» WHAT YOU SHOULD DO:
Copy out the entries below exactly as they stand, but only from the line containing "Where should I click to: Follow" through the line containing "Task: Open the header pull requests icon".

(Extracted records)
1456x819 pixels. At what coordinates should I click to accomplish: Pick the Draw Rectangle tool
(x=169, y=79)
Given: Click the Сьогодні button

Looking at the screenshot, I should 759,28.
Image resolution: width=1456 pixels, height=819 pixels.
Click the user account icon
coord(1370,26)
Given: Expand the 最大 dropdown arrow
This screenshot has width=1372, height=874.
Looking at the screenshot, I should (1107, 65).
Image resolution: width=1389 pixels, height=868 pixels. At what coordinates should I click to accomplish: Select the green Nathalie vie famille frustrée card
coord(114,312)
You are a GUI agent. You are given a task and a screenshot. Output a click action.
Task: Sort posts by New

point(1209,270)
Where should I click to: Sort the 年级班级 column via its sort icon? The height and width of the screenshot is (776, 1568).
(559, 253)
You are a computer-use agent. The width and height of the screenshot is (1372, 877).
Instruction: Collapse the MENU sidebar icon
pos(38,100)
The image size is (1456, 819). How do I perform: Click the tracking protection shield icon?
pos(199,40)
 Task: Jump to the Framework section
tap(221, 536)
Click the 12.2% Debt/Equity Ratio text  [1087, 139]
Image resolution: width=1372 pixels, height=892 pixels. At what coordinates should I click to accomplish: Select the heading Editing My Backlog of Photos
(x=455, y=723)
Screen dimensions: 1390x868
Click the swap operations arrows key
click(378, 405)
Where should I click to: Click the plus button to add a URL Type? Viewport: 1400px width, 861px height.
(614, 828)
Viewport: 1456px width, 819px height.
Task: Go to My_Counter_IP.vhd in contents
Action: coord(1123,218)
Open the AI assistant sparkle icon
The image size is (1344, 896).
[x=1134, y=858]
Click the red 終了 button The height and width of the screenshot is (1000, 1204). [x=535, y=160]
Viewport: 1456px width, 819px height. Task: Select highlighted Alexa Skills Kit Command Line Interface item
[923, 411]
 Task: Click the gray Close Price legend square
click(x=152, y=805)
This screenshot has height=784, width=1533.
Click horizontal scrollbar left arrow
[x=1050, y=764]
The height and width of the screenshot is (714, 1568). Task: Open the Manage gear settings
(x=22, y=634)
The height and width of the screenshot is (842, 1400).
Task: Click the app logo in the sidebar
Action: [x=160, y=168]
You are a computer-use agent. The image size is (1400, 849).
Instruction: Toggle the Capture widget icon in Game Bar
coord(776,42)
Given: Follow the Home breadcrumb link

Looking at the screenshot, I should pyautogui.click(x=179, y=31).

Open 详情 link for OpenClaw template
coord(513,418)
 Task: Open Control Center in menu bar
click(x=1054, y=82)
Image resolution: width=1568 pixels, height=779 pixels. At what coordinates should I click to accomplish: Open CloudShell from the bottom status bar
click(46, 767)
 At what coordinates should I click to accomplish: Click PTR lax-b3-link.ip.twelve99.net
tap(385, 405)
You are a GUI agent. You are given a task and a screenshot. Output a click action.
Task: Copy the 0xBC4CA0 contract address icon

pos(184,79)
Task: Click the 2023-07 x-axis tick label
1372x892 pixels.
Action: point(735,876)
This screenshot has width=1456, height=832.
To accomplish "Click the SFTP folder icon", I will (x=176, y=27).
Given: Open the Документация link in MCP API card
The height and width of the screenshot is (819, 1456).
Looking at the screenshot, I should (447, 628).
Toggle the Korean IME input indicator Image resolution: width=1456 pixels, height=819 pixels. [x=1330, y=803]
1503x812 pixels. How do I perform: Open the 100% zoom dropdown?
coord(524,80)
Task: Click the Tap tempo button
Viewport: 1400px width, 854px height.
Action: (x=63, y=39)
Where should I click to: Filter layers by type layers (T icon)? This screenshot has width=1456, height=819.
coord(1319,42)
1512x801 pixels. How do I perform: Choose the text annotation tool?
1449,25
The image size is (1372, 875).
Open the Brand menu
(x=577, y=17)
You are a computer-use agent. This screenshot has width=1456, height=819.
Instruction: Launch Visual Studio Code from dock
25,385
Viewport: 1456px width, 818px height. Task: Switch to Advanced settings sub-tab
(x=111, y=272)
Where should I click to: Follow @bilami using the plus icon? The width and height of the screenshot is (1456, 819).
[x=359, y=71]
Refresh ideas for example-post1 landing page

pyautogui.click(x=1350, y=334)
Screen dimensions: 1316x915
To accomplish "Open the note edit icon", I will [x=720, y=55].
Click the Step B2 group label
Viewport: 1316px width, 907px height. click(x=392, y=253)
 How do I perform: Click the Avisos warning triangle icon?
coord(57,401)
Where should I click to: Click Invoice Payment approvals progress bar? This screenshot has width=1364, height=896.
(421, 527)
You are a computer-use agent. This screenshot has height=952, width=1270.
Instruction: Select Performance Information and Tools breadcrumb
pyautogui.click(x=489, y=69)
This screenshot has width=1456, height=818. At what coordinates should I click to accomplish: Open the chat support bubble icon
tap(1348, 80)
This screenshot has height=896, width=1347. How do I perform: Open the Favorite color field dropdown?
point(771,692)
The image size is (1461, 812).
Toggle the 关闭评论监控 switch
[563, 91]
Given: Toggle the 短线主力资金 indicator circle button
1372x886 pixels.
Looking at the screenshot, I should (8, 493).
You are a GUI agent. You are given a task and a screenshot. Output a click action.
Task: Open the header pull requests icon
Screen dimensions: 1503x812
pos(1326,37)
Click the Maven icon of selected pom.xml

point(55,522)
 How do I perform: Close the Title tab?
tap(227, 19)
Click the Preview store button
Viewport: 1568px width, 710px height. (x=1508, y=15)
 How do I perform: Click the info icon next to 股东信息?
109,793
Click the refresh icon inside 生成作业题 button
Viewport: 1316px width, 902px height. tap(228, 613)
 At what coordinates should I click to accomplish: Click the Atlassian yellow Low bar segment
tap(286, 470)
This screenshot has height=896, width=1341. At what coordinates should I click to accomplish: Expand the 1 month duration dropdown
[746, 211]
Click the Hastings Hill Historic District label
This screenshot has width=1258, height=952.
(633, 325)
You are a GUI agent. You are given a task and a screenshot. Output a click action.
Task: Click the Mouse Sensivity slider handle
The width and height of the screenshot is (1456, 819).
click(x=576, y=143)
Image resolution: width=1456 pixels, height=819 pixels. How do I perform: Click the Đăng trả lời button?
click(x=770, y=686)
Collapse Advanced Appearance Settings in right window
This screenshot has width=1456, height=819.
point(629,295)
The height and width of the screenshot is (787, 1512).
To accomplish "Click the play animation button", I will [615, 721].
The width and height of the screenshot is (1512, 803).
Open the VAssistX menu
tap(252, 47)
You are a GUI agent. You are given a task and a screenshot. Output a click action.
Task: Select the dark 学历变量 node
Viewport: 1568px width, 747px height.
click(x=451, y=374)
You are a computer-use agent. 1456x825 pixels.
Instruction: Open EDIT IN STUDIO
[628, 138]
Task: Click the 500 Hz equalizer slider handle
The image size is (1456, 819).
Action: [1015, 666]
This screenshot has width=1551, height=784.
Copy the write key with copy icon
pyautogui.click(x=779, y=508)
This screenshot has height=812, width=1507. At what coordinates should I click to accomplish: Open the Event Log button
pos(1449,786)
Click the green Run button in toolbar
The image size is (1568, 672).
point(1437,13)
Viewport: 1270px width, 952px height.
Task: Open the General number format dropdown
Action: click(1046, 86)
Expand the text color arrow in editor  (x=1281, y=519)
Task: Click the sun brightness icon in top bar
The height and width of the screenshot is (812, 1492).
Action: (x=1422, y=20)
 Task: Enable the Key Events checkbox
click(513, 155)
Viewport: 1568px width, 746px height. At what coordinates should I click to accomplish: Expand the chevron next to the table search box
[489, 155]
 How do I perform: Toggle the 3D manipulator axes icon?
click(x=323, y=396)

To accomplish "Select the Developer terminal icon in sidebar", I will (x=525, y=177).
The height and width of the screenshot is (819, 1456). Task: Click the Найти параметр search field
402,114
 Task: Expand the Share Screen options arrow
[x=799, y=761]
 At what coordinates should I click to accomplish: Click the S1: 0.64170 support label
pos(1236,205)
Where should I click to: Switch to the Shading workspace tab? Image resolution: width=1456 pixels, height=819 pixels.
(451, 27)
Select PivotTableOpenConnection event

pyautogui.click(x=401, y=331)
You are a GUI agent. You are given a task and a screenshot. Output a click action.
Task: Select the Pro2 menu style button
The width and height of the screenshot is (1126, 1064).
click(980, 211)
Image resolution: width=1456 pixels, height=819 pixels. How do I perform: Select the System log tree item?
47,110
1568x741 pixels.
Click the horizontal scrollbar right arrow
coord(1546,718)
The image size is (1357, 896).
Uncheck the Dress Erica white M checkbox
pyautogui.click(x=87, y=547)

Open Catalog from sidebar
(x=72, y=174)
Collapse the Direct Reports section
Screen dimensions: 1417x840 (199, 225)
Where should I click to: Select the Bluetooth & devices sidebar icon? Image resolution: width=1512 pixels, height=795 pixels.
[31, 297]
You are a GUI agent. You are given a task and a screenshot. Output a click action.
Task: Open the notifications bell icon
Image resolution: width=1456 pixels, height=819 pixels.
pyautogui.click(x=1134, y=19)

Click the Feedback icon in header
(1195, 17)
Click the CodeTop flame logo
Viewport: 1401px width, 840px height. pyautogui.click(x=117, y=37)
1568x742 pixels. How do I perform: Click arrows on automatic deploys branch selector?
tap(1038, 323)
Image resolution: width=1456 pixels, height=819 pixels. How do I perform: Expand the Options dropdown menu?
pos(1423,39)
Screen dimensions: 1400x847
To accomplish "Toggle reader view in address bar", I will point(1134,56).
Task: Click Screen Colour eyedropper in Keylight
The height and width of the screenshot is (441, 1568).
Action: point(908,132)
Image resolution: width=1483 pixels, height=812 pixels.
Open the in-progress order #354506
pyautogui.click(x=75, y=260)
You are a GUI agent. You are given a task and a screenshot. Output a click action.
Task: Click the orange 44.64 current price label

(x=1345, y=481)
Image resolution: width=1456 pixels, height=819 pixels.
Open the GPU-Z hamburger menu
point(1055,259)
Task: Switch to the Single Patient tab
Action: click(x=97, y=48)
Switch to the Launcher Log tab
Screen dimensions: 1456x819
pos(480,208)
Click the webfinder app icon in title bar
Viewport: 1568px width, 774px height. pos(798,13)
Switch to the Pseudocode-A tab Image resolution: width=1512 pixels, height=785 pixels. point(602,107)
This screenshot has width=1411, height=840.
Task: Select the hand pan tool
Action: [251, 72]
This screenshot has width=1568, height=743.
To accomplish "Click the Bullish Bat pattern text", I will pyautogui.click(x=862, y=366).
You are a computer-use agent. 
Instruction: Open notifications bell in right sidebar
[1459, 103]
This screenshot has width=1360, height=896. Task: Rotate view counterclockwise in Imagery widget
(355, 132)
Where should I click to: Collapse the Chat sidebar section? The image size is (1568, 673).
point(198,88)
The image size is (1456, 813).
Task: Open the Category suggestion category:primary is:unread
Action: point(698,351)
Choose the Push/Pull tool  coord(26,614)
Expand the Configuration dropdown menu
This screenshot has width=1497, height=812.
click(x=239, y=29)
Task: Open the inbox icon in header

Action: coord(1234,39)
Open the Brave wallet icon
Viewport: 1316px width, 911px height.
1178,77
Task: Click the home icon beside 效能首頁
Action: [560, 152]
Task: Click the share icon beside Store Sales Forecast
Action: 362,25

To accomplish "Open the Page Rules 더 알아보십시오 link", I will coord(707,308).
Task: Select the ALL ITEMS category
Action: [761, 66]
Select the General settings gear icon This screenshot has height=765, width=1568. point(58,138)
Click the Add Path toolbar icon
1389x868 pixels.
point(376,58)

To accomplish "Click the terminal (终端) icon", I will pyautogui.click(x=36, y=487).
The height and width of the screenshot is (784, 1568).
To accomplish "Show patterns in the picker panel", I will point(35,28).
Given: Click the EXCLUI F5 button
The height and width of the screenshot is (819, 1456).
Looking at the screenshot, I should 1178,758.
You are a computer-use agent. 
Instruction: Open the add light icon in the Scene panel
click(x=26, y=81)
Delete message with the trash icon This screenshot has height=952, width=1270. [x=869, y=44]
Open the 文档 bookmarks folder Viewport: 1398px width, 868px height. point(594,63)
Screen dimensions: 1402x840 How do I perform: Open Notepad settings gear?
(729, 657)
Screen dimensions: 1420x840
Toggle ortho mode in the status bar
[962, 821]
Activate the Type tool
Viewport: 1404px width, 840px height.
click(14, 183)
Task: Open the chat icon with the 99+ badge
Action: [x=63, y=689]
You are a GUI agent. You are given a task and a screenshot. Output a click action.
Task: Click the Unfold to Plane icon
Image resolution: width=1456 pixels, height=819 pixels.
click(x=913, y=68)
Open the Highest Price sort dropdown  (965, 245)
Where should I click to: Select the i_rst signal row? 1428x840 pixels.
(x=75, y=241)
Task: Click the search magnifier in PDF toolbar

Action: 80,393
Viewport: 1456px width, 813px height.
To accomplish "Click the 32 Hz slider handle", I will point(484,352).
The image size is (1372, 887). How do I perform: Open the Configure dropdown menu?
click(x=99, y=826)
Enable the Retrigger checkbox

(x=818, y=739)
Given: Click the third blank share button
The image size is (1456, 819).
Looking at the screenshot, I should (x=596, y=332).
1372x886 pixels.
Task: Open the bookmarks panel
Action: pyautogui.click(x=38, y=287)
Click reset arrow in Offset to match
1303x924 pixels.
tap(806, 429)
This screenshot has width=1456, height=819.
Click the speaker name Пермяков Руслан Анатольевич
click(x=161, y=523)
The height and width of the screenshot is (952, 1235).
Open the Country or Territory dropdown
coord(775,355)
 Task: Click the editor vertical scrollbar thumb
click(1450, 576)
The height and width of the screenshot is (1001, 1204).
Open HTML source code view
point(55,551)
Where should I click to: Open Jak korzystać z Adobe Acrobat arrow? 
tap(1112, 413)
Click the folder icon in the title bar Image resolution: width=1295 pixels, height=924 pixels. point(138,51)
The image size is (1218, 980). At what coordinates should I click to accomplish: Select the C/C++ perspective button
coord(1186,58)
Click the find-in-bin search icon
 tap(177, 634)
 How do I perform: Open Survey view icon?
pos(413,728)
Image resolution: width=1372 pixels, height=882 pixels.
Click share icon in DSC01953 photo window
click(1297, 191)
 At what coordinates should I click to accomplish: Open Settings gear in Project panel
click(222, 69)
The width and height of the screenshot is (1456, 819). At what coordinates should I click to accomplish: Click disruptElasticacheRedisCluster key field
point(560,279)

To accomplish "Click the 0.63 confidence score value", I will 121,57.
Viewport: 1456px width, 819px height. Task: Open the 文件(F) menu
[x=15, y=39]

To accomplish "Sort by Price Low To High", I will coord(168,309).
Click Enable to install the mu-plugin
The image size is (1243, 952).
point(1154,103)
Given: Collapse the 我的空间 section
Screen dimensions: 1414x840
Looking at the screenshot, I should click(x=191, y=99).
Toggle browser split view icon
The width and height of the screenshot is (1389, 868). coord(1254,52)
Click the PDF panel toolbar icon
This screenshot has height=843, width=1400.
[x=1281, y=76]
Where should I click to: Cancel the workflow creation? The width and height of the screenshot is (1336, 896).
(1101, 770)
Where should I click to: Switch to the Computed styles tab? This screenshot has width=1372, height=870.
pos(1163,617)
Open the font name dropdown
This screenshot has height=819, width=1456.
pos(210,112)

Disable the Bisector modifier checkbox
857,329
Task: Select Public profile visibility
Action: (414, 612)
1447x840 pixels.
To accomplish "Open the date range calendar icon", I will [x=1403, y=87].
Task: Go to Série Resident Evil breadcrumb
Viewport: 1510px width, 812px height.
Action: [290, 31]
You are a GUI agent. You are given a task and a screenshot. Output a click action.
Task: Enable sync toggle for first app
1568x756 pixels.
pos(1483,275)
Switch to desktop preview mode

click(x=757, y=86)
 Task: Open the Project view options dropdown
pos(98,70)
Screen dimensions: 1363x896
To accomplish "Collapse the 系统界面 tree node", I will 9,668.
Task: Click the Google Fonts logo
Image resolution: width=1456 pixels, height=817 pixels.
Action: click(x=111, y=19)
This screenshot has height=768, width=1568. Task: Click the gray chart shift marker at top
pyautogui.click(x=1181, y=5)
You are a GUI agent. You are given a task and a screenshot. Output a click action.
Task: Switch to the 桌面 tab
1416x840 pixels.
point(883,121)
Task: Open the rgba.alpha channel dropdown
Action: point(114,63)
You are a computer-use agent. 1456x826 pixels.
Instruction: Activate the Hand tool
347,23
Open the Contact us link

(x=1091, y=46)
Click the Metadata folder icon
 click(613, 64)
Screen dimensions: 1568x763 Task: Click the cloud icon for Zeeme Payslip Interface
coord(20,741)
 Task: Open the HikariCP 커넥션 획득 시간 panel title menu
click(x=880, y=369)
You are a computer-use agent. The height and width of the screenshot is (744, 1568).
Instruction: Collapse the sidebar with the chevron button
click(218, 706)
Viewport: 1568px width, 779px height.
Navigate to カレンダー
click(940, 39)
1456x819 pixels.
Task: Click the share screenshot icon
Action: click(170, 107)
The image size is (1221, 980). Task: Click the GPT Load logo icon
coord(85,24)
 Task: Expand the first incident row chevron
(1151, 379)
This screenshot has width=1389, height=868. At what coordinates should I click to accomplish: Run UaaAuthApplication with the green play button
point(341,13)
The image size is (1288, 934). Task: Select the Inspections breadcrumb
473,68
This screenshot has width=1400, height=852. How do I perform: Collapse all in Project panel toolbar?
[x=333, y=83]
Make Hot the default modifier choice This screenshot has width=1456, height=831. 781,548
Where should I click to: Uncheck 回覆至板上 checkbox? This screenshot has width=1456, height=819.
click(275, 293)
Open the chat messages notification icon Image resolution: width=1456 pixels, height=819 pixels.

» RESPONSE TO THIS TASK:
Where should I click to: Follow @bilami using the plus icon? The width and height of the screenshot is (1456, 819).
[x=359, y=71]
Refresh ideas for example-post1 landing page

pyautogui.click(x=1350, y=334)
Screen dimensions: 1316x915
To accomplish "Open the note edit icon", I will [x=720, y=55].
Click the Step B2 group label
Viewport: 1316px width, 907px height. click(x=392, y=253)
 How do I perform: Click the Avisos warning triangle icon?
coord(57,401)
Where should I click to: Click Invoice Payment approvals progress bar? This screenshot has width=1364, height=896.
(421, 527)
You are a computer-use agent. This screenshot has height=952, width=1270.
Instruction: Select Performance Information and Tools breadcrumb
pyautogui.click(x=489, y=69)
This screenshot has width=1456, height=818. At what coordinates should I click to accomplish: Open the chat support bubble icon
tap(1348, 80)
This screenshot has height=896, width=1347. How do I perform: Open the Favorite color field dropdown?
point(771,692)
The image size is (1461, 812).
Toggle the 关闭评论监控 switch
[563, 91]
Given: Toggle the 短线主力资金 indicator circle button
1372x886 pixels.
Looking at the screenshot, I should (8, 493).
You are a GUI agent. You are given a task and a screenshot. Output a click action.
Task: Open the header pull requests icon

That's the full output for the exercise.